_BRONTEKST_:
Op 23 november vorig jaar heb ik het gewaagd om iets onaardigs over de Mac en zijn bezitters te schrijven en dat heb ik toen geweten. Als ik het nu nog eens nalees, vind ik alweer dat het allemaal nogal meeviel en dat ik toen eigenlijk alleen maar bedoelde dat iedereen vooral zijn best moet doen om gelukkig te zijn met zijn eigen spullen. Mac of PC, Volvo of Volkswagen, Sony of Philips, wat maakt het mij allemaal uit waar u mee zit te internetten, waar u de boodschappen mee doet, of waarmee u Beatles of Beethoven beluistert. Ieder het zijne en het maakt ook allemaal niet zo bijster veel uit. Dat bedoelde ik, alweer bijna een half jaar geleden, ook al, maar dat was blijkbaar niet overal even duidelijk aangekomen.
Zowel mijn e-mail-bakkie als het Gastenboek van De Stem Online werd bestookt met boze brieven van mensen met Aptiva’s, Power Macs, Performa’s en Power Books, of hoe al die dingen ook mogen heten. Hoe ik het in mijn hoofd en waar ik het lef vandaan haalde, dat soort werk.
Omdat ik de beroerdste niet ben, heb ik daarna hard mijn best gedaan om een beetje te wennen aan die Power Macs hier op de redactie. In plaats van iedere keer luidkeels beginnen te roepen dat ik niet begrijp waarom ik moet wachten tot dat apparaat klaar is met het wegschrijven van een foto die ik nodig heb.

_GEGEVENSDEEL_:
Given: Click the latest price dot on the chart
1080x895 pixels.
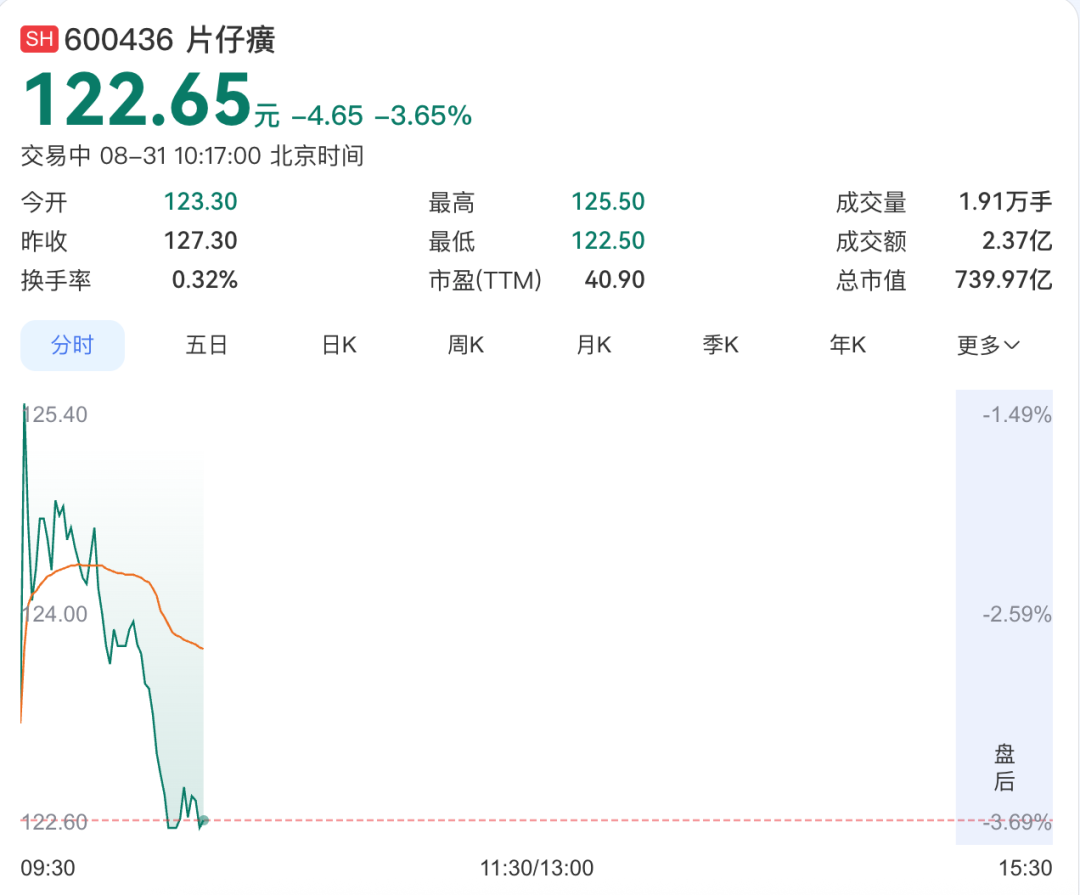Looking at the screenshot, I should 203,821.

---

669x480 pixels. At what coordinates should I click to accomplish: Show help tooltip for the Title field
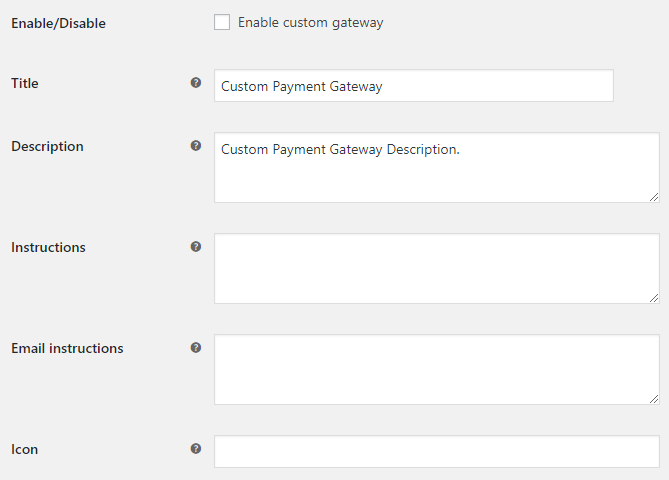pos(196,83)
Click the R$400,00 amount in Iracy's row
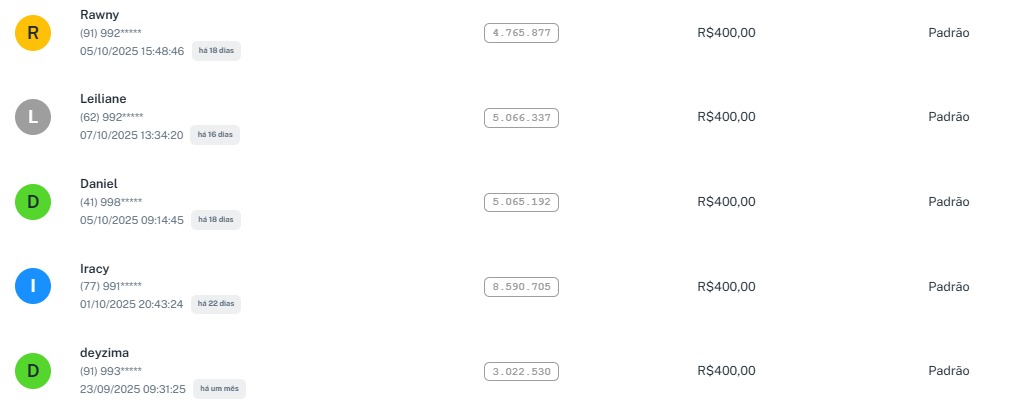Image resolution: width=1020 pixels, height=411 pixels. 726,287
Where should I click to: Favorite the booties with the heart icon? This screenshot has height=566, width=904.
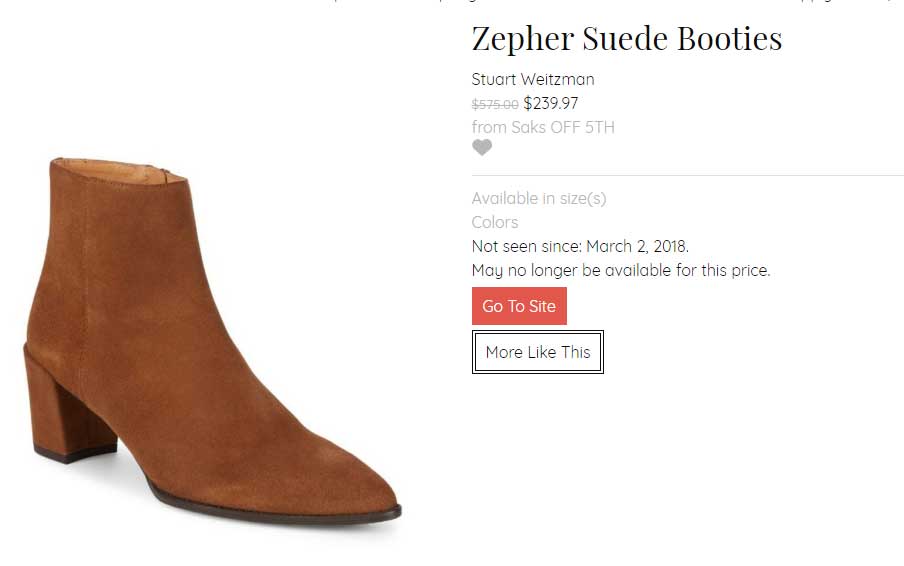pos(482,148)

_SCHRIJFOPDRACHT_: Neem alsjeblieft het stuk uit de brontekst over dat begint met "Op 23 november" en doorloopt tot en met "even duidelijk aangekomen.", en verander daarin "Beethoven" in "Mozart".

_UITGEWERKTE OPGAVE_:
Op 23 november vorig jaar heb ik het gewaagd om iets onaardigs over de Mac en zijn bezitters te schrijven en dat heb ik toen geweten. Als ik het nu nog eens nalees, vind ik alweer dat het allemaal nogal meeviel en dat ik toen eigenlijk alleen maar bedoelde dat iedereen vooral zijn best moet doen om gelukkig te zijn met zijn eigen spullen. Mac of PC, Volvo of Volkswagen, Sony of Philips, wat maakt het mij allemaal uit waar u mee zit te internetten, waar u de boodschappen mee doet, of waarmee u Beatles of Mozart beluistert. Ieder het zijne en het maakt ook allemaal niet zo bijster veel uit. Dat bedoelde ik, alweer bijna een half jaar geleden, ook al, maar dat was blijkbaar niet overal even duidelijk aangekomen.